_Input data_.
——
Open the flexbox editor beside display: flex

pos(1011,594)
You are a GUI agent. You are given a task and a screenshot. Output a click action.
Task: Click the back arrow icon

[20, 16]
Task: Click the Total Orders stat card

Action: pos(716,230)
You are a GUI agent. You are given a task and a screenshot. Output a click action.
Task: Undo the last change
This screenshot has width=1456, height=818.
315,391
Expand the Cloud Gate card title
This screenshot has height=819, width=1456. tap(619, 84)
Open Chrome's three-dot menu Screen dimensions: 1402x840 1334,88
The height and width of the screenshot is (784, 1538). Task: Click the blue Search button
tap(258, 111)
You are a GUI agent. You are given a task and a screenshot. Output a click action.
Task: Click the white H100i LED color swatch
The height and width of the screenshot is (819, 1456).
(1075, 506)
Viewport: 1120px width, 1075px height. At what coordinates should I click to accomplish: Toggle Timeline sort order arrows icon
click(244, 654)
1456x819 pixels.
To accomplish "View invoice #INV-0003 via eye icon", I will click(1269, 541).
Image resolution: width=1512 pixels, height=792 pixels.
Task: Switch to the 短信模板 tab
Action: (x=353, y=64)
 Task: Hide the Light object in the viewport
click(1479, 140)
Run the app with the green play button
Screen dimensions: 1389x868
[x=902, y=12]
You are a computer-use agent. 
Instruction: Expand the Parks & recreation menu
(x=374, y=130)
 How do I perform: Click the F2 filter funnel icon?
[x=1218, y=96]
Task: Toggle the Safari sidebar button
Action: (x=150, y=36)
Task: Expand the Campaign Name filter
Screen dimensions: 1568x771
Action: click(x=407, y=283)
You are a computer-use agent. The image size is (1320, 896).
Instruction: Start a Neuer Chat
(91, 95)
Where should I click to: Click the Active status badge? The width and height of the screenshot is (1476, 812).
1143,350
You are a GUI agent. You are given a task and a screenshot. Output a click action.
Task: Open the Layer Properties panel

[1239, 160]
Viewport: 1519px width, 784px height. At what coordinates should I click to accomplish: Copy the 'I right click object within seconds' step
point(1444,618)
——
_What is being asked_. Your task is to copy each line of the material that contains the word "computer".

_Your solution_.
You are a computer-use agent. 
You are a computer-use agent. The image size is (1320, 896).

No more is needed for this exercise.